■ **Exercise directions**:
Please write out the material again, starting at the line that contains "Click the 16.222 value in the tooltip" and ending at the line that contains "Action: click(x=147, y=460)", and leave the pictures out of your answer.

■ **Data listing**:

** START **

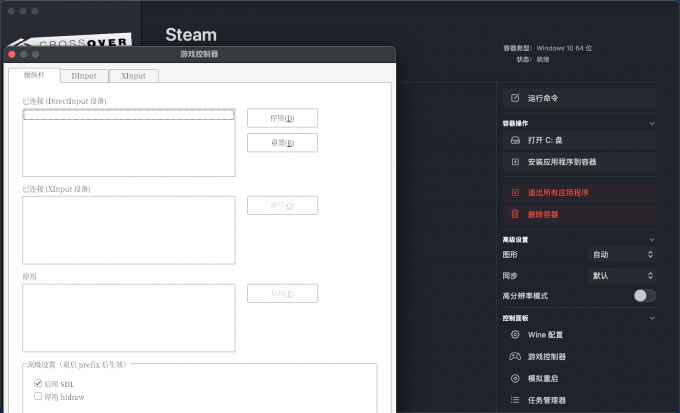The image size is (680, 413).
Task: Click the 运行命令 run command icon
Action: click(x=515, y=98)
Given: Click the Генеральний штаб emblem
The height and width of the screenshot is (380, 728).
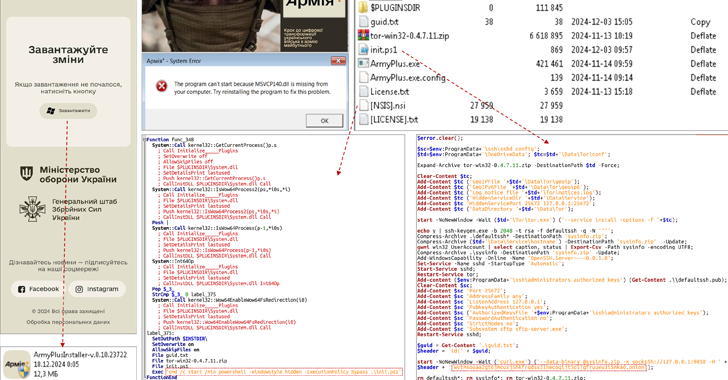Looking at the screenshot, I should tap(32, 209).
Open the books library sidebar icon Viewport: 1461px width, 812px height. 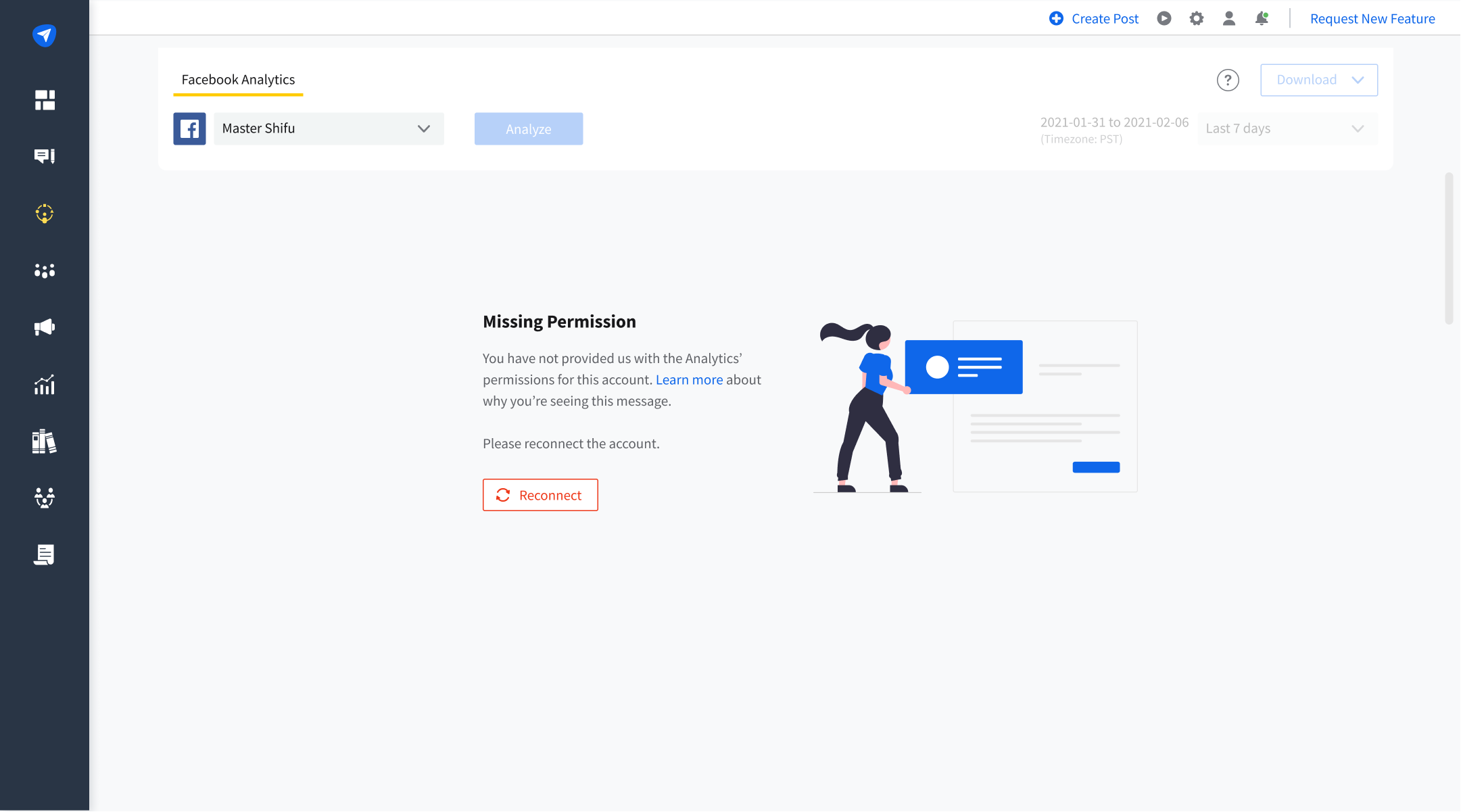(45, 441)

** END **
** START **

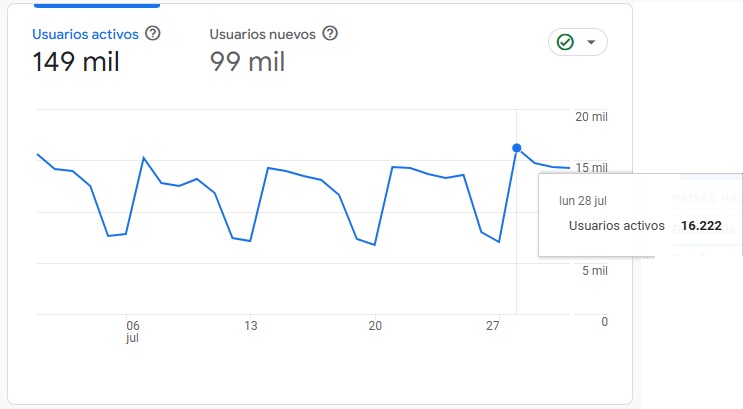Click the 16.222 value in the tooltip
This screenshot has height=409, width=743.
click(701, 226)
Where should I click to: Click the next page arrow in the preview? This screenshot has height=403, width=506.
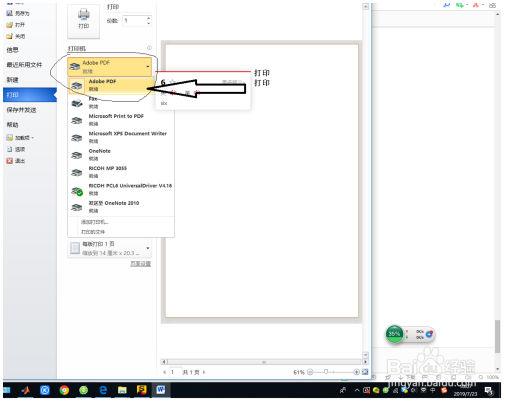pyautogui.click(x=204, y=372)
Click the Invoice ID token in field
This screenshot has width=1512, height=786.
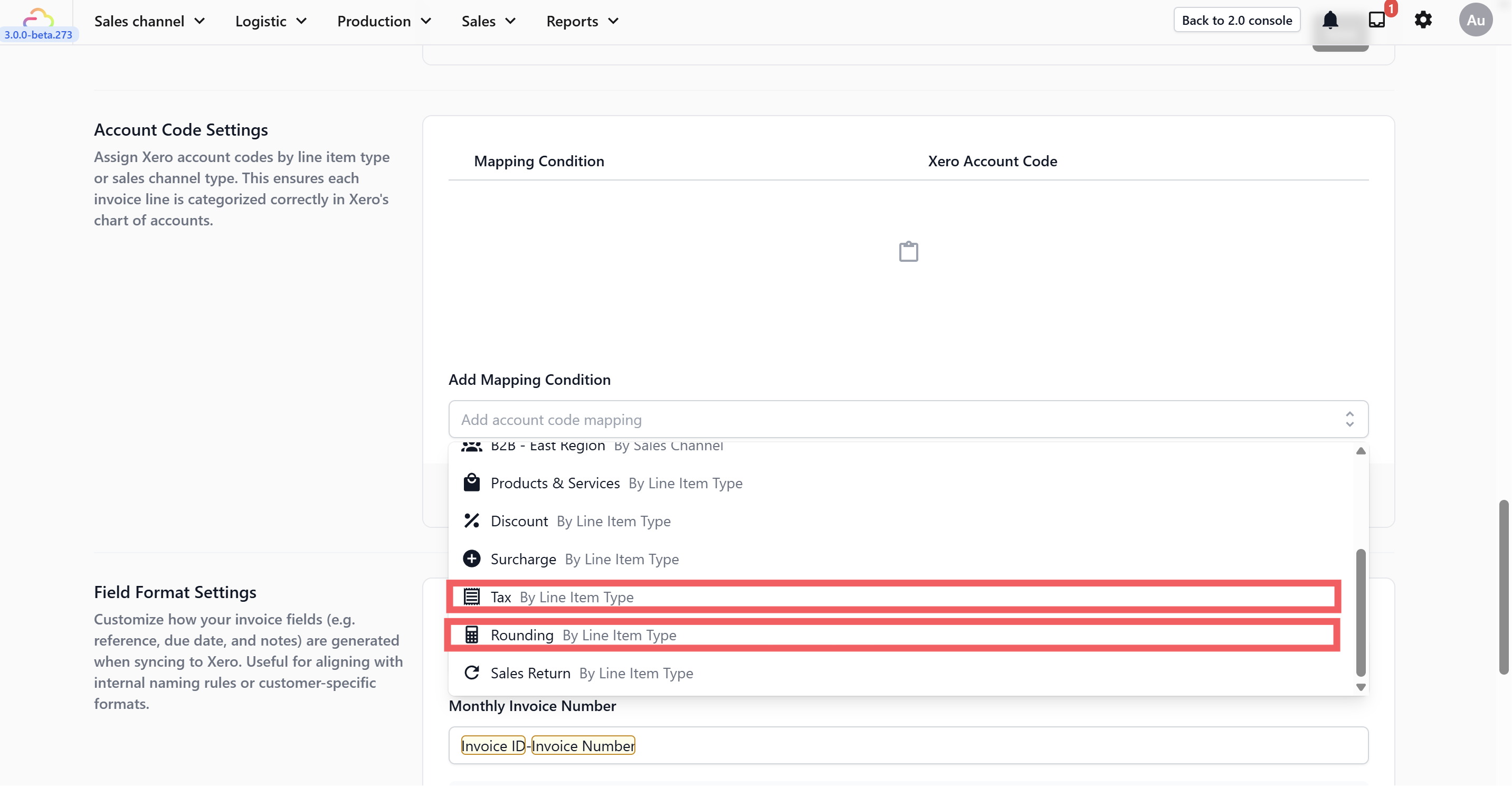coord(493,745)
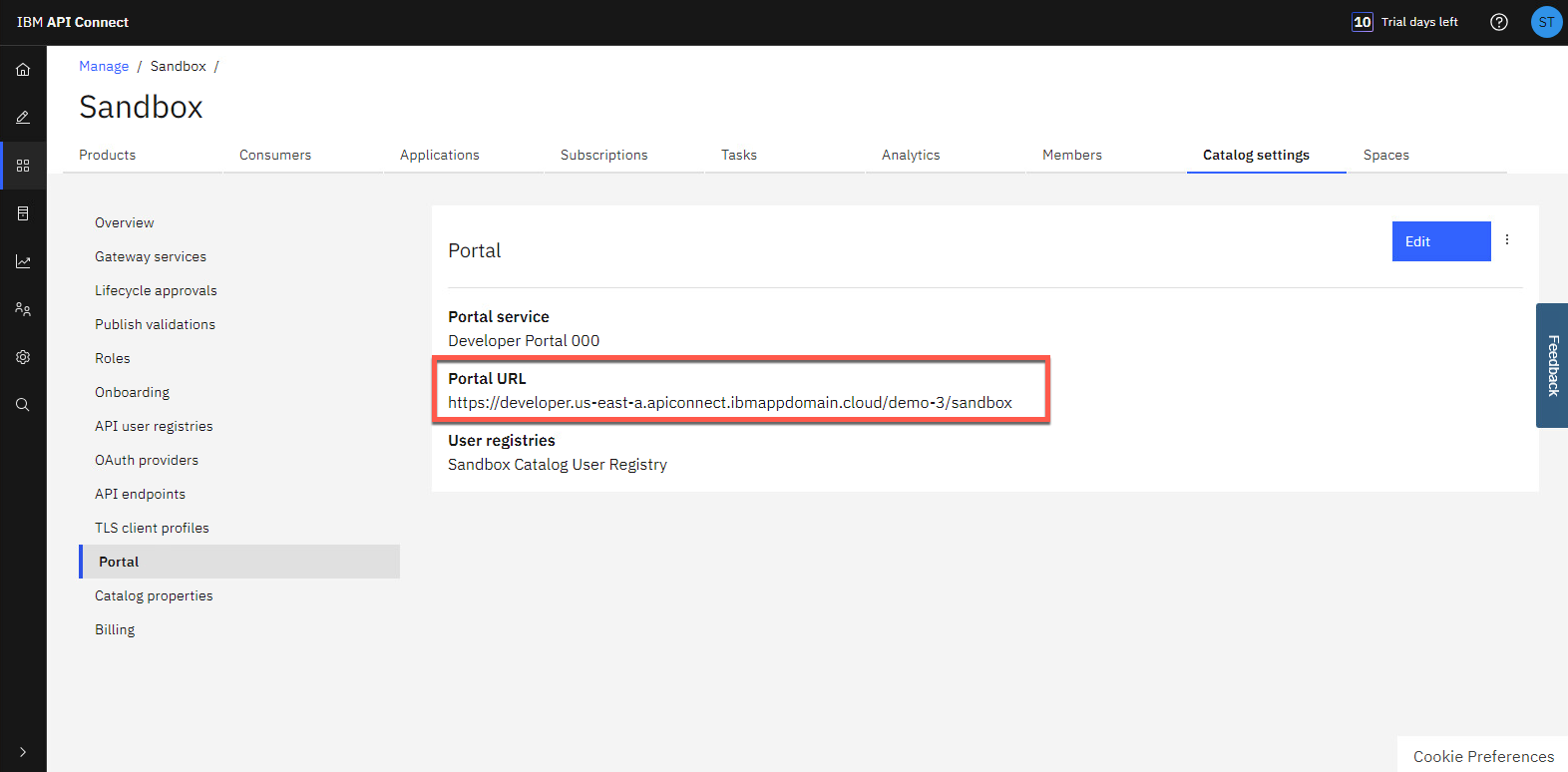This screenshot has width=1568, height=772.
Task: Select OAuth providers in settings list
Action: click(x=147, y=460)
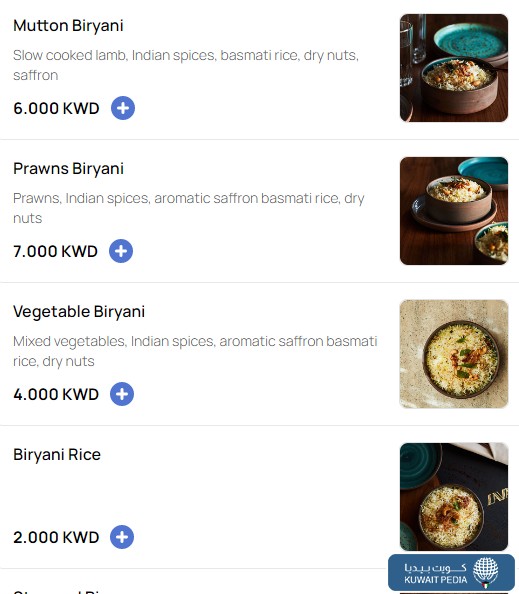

** END **
** START **

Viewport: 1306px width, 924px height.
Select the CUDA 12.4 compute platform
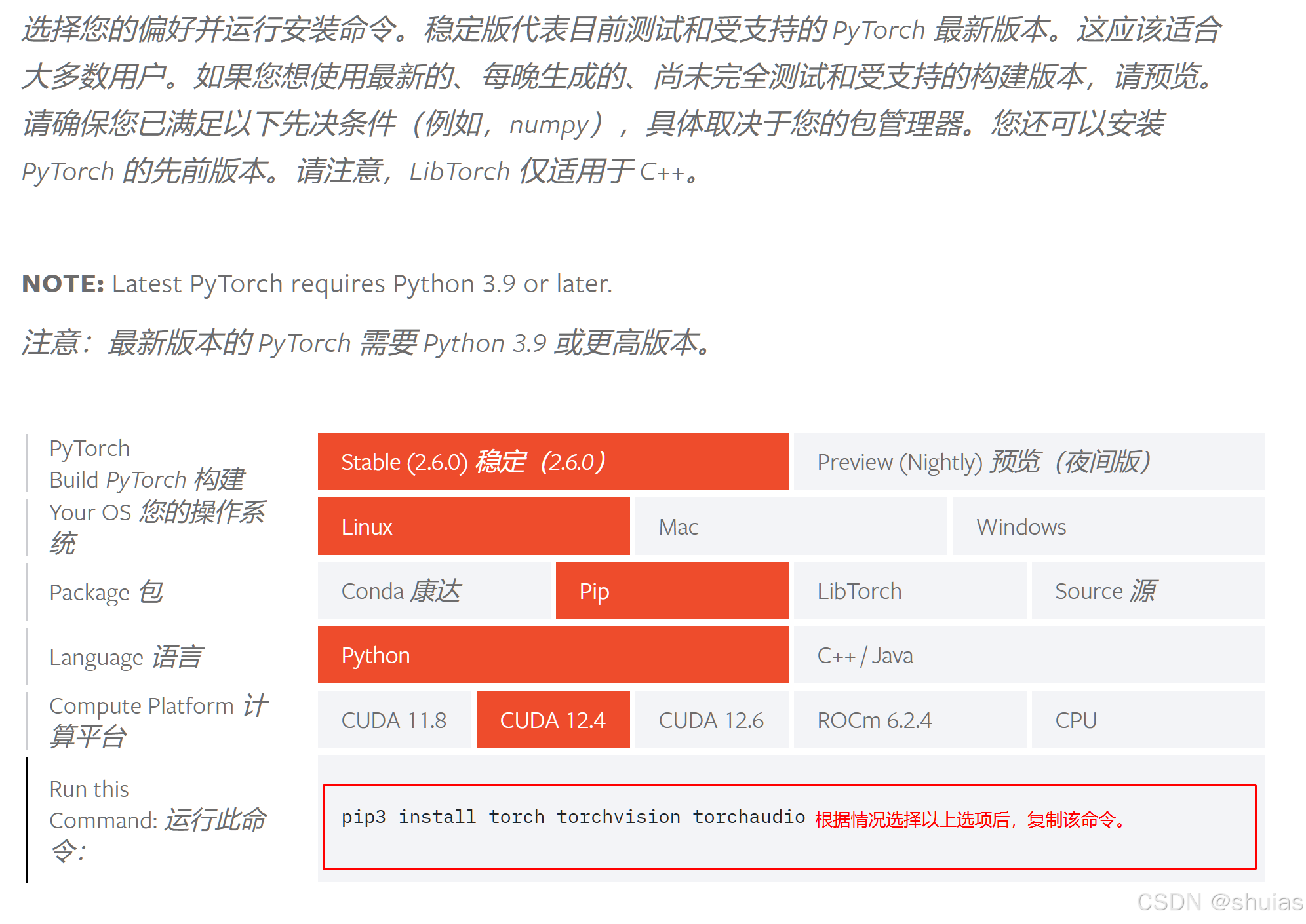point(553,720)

** END **

■ **Output of the exercise**:
Click the 16.222 value in the tooltip
This screenshot has height=409, width=743.
click(701, 226)
Where should I click to: Click the next page arrow in the preview? This screenshot has height=403, width=506.
pyautogui.click(x=204, y=372)
Click the Invoice ID token in field
This screenshot has width=1512, height=786.
coord(493,745)
This screenshot has width=1568, height=772.
Task: Select OAuth providers in settings list
Action: click(x=147, y=460)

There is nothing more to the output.